Foi também num abril, por outra dessas coincidências a que a vida nos submete sem explicar a razão, que começou seu calvário. Ele sentira dores abdominais e um médico diagnosticara pedras na vesícula. Uma videolaparoscopia para tratar da remoção do problema foi feita no dia 11 de abril de 2012. As dores abdominais, no entanto, voltariam logo. Havia suspeita de apendicite. No dia 16 de outubro, teve dificuldades para concluir o Balacobaco. Ninguém poderia imaginar que o programa daquela segunda-feira tinha sido sua última atuação profissional. Ao abrir seu abdômen para extrair o apêndice, a equipe percebeu que o intestino estava tomado por um tumor. Começava uma grande batalha.
 
Nestes últimos 18 meses, Daniel Rodrigues acabou passando por outras seis cirurgias. Removeu órgãos, realizou procedimentos, submeteu-se a dezenas de sessões de quimioterapia. Reclamava, pouco, da dor que sentia, mas jamais perdeu a garra. Mantinha os planos e a vontade de voltar ao trabalho. Sempre que conversava com ele, a saudação era invariável. “Chefe, estou voltando...” O rádio, para Daniel Rodrigues, era muito mais que um emprego. Era paixão, entusiasmo, missão.
 
Nesta semana, mesmo debilitado, ligou para o colega Leandro Vaz para avisar de um acidente. “Vamos lá?”, instigou Vaz. “Se os médicos deixassem...”, lamentou. Na sexta-feira, foi para o hospital com dores intensas. Sempre lúcido, conversou com o genro Tiago Brandão no final da tarde. Mantinha-se altivo. “Ele nunca fraquejou. Nunca desistiu. Não aceitava falar em doença”, orgulhava-se ontem Tiago. “Ele era muito raçudo”.
 
Daniel Rodrigues foi tudo isso e muito mais. Não merecia, de forma alguma, uma existência tão breve.

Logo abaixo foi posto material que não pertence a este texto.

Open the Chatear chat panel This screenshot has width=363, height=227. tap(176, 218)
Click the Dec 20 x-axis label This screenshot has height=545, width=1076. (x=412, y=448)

Mas a vida tem seus próprios mistérios, absolutamente incompreensíveis para qualquer um de nós. E assim, na manhã de sábado, a luta de Daniel chegou ao fim. 
 
Seu velório foi marcado por muita tristeza. O sofrimento de sua mãe ao lado do caixão; o choro da sua viúva, Edna; os gritos de desespero e estupefação das filhas Pâmela e Laila, a angústia do caçula, Danielzinho; e a incredulidade e consternação de todos que passaram por ali são reflexos diretos de quão prematura é sua morte. 
 
Há quem acredite que “o tempo tudo resolve”. Nem sempre. O certo é que o tempo, ao menos, torna algumas dores menos lancinantes. O legado e os exemplos ajudarão a impulsionar os que conviveram com Daniel Rodrigues, especialmente sua família, rumo à superação dos difíceis dias que virão pela frente. Viver exige coragem. É hora de seguir. Sempre, com as lembranças de Daniel Rodrigues vivas no coração.